Je vous louerais seigneur || d'avoir fait aimable et clair
Ce monde ou vous voulez || que nous attendions de vivre.
(Я восхвалю тебя, Господь, за то, что ты сотворил таким прекрасным и светлым тот мир, в котором мы по твоему велению должны ждать жизнь. -- Анатоль Франс.)
И сколько еще других богатств, являющихся достоянием лишь немногих, неведомы им.
§ 16. Мы думаем, что перенос слова в следующую строку, кроме тех случаев, где он является особым ораторским приемом, всегда нелеп. Им пользуются, как пользуются законом, играя на его точной букве. Перенос слова -- это способ сохранить видимость, безнаказанно уничтожить девственность размера, не насилуя "правила игры".
Но все же этот перенос доказал нам, что наше ухо допускает период, продолженный за рифму, затертую меж двух строк; все это делается за счет последующей строки, сведенной до 8, 9,10 и 11 слогов.
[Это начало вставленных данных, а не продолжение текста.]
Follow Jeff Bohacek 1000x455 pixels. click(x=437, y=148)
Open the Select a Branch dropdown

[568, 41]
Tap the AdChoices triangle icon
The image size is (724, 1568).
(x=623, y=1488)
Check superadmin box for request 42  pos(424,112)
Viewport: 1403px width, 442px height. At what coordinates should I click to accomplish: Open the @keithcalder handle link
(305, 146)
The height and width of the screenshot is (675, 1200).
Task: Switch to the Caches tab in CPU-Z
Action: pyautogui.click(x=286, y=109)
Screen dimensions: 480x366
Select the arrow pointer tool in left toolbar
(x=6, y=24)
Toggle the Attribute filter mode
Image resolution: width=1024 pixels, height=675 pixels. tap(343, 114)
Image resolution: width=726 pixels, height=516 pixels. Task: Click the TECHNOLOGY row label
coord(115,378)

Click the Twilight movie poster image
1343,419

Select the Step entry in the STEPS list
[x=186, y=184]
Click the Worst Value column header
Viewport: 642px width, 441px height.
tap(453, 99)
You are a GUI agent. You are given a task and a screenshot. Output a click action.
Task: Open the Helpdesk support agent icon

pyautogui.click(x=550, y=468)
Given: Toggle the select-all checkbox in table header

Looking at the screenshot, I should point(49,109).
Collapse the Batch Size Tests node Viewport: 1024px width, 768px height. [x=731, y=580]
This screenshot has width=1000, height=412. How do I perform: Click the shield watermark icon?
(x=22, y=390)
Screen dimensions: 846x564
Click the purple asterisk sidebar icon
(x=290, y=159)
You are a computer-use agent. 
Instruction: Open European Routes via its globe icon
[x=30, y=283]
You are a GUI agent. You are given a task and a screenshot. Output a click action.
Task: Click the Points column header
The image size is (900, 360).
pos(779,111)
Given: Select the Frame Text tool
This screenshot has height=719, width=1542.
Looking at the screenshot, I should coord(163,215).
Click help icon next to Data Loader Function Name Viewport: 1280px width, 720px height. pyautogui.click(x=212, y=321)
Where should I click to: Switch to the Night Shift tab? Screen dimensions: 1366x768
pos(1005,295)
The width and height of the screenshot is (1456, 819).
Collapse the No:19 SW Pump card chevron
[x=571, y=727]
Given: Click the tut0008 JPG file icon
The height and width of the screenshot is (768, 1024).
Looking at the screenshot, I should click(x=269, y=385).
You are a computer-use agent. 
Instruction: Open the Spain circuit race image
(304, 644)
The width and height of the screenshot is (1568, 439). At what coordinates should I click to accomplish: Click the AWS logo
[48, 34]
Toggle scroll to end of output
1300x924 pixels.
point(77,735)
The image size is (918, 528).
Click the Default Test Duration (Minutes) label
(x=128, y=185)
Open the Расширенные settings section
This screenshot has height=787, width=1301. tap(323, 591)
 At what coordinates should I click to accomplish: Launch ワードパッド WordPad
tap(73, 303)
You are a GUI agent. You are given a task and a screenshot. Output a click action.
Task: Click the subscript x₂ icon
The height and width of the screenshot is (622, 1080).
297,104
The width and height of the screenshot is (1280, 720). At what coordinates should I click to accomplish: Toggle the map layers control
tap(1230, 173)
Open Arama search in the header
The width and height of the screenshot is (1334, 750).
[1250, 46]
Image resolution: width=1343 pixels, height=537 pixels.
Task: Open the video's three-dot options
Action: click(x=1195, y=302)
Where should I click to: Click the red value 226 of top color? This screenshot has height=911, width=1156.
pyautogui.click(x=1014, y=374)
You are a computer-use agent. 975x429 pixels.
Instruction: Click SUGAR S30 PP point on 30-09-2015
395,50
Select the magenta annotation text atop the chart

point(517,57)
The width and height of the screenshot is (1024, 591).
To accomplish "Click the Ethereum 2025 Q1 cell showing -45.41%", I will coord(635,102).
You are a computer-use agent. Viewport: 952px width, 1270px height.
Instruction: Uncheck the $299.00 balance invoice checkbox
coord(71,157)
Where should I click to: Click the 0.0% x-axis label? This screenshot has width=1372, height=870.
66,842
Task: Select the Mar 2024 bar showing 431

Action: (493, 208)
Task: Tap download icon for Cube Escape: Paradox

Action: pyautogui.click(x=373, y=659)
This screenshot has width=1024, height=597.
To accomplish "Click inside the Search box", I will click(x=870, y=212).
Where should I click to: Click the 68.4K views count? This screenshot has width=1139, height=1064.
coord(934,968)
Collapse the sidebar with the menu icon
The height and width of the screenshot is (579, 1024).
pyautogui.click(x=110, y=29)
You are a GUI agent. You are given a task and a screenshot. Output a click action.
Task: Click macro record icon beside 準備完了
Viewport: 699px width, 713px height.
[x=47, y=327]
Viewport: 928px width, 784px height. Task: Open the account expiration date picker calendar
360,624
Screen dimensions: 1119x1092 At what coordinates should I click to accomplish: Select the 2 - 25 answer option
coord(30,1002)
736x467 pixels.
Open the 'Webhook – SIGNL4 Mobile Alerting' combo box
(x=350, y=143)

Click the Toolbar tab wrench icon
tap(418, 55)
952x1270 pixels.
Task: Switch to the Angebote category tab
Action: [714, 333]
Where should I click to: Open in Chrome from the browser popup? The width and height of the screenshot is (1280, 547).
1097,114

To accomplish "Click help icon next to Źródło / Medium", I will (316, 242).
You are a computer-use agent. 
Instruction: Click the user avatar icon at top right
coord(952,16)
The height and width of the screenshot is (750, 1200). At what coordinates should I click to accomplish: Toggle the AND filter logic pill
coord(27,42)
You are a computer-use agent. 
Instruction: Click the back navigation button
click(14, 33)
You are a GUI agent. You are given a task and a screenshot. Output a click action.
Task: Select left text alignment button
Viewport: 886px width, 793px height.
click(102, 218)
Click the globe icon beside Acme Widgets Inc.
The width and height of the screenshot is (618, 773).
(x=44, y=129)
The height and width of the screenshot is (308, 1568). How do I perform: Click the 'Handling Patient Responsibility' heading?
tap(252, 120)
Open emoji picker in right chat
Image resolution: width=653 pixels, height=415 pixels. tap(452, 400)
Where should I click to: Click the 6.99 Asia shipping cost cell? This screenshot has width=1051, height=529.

Итак, перенос слова оправдывает строку в 14 слогов, каковые иногда встречаются в свободном стихе.
§ 17. Рифма, перенесенная в следующую строку, не представляет интереса даже внутренней рифмы. Она совершенно бесплодна, она пустая формальность. И в самом деле, внутренняя рифма ценна только при условии, что она опирается на одну из цезур.
§ 18. Тринадцати-, четырнадцати- и пятнадцати-сложные строки совершенно оправданы переносом слова, дающим им права гражданства; они оправдываются всяким переносом, не вызванным потребностью движения.
§ 19. Строка всегда таит в себе скрытый смысл {Особенно ярко выявляется это в русском народном стихе, который почти не допускает разбития предложения на две или полторы строки. В ненародном творчестве это замаскированнее.}. Ее конец должен указывать в большей или меньшей степени на логическую паузу. Мы не имеем в виду, конечно, тех случаев, когда делается умышленный перенос слова в другую строку. Гюстав Кан великолепно выразился: "Строка как единица определяется так: возможно более краткий отрывок, изображающий голосовую и смысловую паузу". Это до такой степени верно, что при дословном переводе, слово за слово, иностранного стихотворения, члены фразы, не срифмованные и не подогнанные под размер, сами выстраиваются таким образом, что сохраняют свой характерный облик, заставляющий смотреть на них, как на стихи, и читать их, как стихи, сообразуясь с законами и паузами их внутреннего лиризма.
§ 20. Четырнадцатисложный стих {Следующий семистопный хорей почти соответствует французскому четырнадцатисложному стиху. Интересно еще отметить в этом примере, что цезуры (хотя их нет, кроме второй строки) чувствуются совершенно ясно:
Улица была как буря | Толпы проходили, 7--7
Словно их преследовал || неотвратимый рок, 7--6
Мчались омнибусы || кэбы и автомобили, 6--8
Был неисчерпаем | яростный людской поток. 6--7
В. Брюсов}, обладающий зачастую большим, чем александрийский, размахом, легко может не казаться длинным. Он не обладает склонностью к выспренности, как гекзаметр, потому что его полустишья или нечетны (7--7) или неравны (6-4-4, 6-8, 6-2-6 и т.д.).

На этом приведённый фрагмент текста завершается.